We can then compute the slope of that line: $$ m = y2 - y1 / x2 - x1 m = 4.41 - 4.0 / 2.1 - 2.0 m = 4.1 $$ So our derivative is 4.1. What we would find though is that the closer we made out two points together, the more accurate our result will be. f(2) and f(2.00001) will result in a slope of 4.0004. This is much closer to what is considered to be the accurate slope for this function, 4.

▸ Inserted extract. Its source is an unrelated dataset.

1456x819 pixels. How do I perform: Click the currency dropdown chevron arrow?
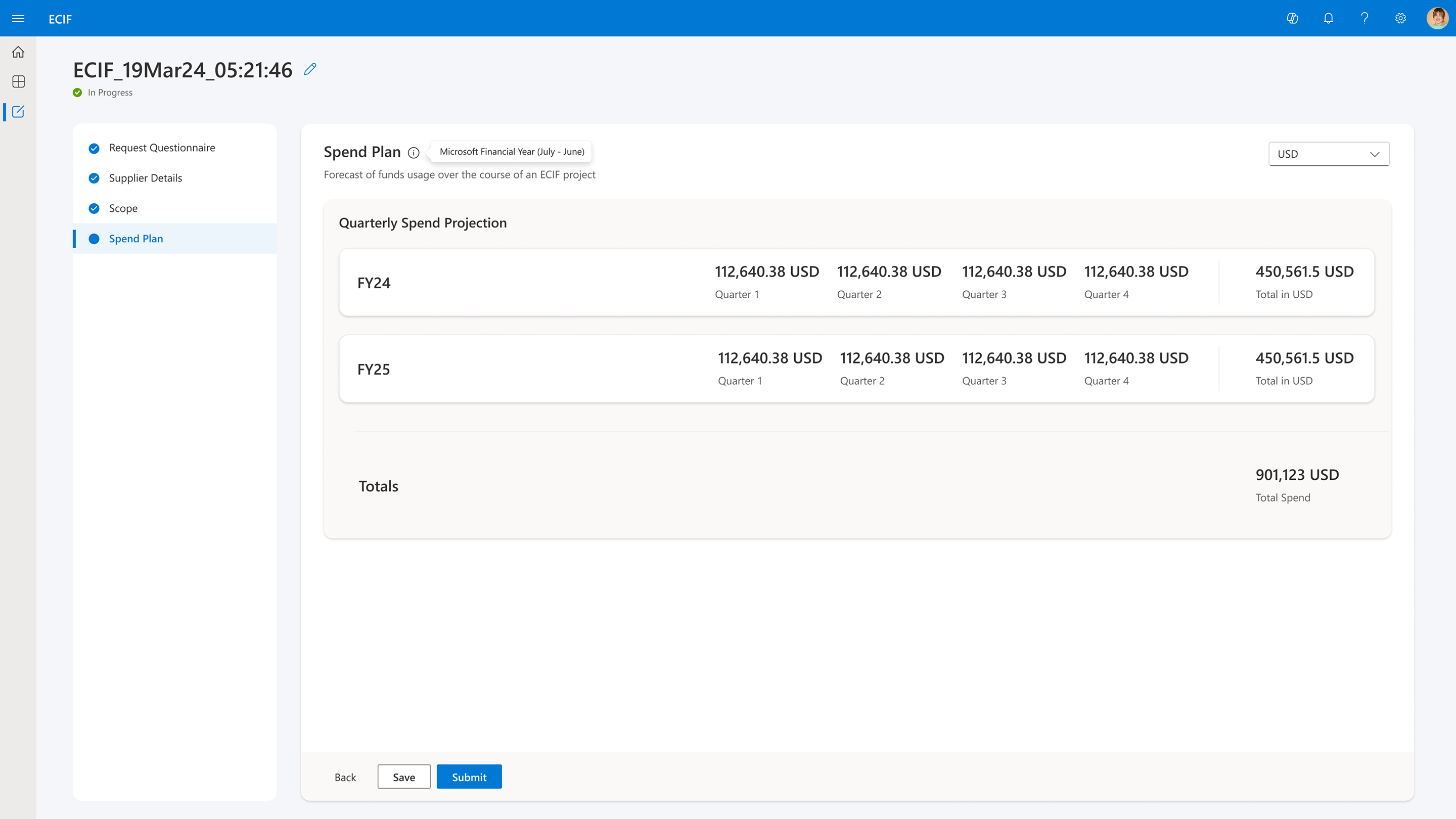pyautogui.click(x=1375, y=154)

For the purposes of computing derivatives in machine learning, there is a simplier approach. There are rules which can help transform our function in a different expression that we can use to compute the derivative. For example, when we encounter an exponential function like $$f(x) = x^2$$, we can make the exponent a multiplier and decrement the exponent by 1 $$ f(x) = x^2 (d/dx)f(x) = (d/dx)x^2 = 2x (d/dx)f(2) = 2(2) = 4 $$
There are lots of rules to help us transform our functions into computable derivatives. I think it is sufficient to simply know this can be done for now.
Partial Derivatives
A partial derivative involves finding the derivative for an input in a function that takes multiple inputs. $$ f(x,y) = 2x^3 + 3y^3 $$ This function is going to map out into a three dimensional graph and will have multiple slopes based on the combination of all three coordinates. What we want to do here is figure out the slope for each input as a way of understanding the slope for one direction on our graph, assuming all others are held constant. We need to isolate each input parameter in the function to compute its own specific gradient $$ f(x,y) = 2x^3 + 3y^3 (d/dx)2x^3 + 3y^3 = 6x^2$$ (above we multiply the exponent by the coefficient and decrement the exponent) $$ (d/dy)2x^3 + 3y^3 = 9y^2 $$ So for (x,y) values of (1,2), the slope with respect to x is 6 and the slope with respect to y is 36.
The Chain Rule
One last topic that I think is important to cover is the chain rule. This is something I have run across a ton when building neural networks. it is actually foundational to how neural networks learn when using stochastic gradient descent. Consider these two functions $$ y = x^2 + 1 z = y^3 - 2 $$ Notice that these two functions are linked since the output of y is used in the function to compute z. We could re-write this like $$ z = (x^2 + 1)^3 - 2 $$ What makes the chain rule important is that it allows us to compute the derivative for z with respect to x in a super simple way. To do this, all we need to do is compute the derivative of y and the derivative of z separately and then multiply them! $$ (dy/dx)(x^2 + 1) = 2x (dz/dy)(y^3 - 2) = 3y^2 (dz/dx) = (2x)(3y^2) = 6xy^2 $$ The last step we need is to substitute y so that the entire derivative of z with respect to x is expressed without y. All that really means is inserting the y function for the y value so that the only values we need are x and z $$ (dz/dx) = 6x(x^2 + 1)^2 $$ That is it. We have computed the derivative of z with respect to x.
Conclusion
The last part of this chapter involves integrals and computing the area under the curve of our function. As important as this is in math, I am not certain how much value these concepts will have for us in our engineering endeavours going forward. If that changes I might come back and update this post. But for now, I think this concludes my summary of chapter 1. Next up will be chapter 2 and probability.